Top U.N. officials are considering shifting troops under U.N. command in Somalia into Rwanda, thus allowing one African trouble spot to deteriorate while shoring up another.
But until the United Nations expands its presence, many of the millions of displaced Rwandans -- including farmers essential to restoring the country's ability to feed itself -- will fear returning. Until then, the United Nations will try to persuade France to remain in a corner of Rwanda beyond its scheduled departure in August.
That wait is "unacceptable, incomprehensible," says Alison Des Forges, a consultant to Human Rights Watch/Africa and a leading expert on Rwanda.
Although wildly exaggerated by propaganda, the Hutu fear of the RPF is rooted partly in fact.
Claude Dusaide, the RPF's representative at the United Nations, acknowledges that RPF troops have killed the Roman Catholic bishops of Kigali, Byumba and Kabgayi, the last of whom sheltered thousands of displaced Tutsis and Hutus.
He also said the RPF had gone from house to house after capturing Kigali, looking for suspected perpetrators of massacres, but he denied assertions that the suspects have disappeared. He said they are being held for trial.
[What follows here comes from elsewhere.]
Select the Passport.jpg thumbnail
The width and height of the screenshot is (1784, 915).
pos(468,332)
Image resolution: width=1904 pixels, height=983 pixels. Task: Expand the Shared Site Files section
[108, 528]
Ms. Des Forges said the way the RPF has doled out Cabinet posts to opposition figures is "a little greedy." Mr. Dusaide counters that the RPF, beyond denying a role to opponents who fomented genocide, holds "a moral right to guide the others" because it toppled a dictatorship. He also defended the new government's refusal to call elections for the next five years.
World pressure, the need to secure outside aid and the discipline shown by the RPF's quick march to power all point to sensible restraint by the new government, although the population may take decades to recover emotionally. In one positive sign, the new government has scrapped the identity cards that the previous regime used to distinguish Hutu and Tutsi.
"These guys are all right. We could do a lot worse," says Chris Hennemeyer, Rwanda director for the Baltimore-based Catholic Relief Services, noting that the RPF has begun to open up displaced-persons camps in areas it controls.
But more than this Vermont-sized nation is at stake. Neighboring Burundi's effort to democratize and break the stranglehold on power of its Tutsi minority is getting shakier, with the Tutsi power structure snatching back government positions it had given up to the Hutu majority.
Hutu militants there show early signs of following Rwanda's gruesome example, says Ms. Des Forges, who cites Hutu broadcasts inciting "hatred and killing."
Beyond Central Africa, the world's leading powers haven't begun to address the question raised first by Bosnia and now by Rwanda: whether they are obliged -- they have the right under international law -- to intervene militarily to prevent or halt genocide.
Wrestling with this question, though, will have to wait. Mr. Atwood, while agreeing that it's worth reviewing whether Rwanda's catastrophe could have been avoided, says, "Now we're seized with the problems ahead of us."
"There are millions of people we can still save," he said.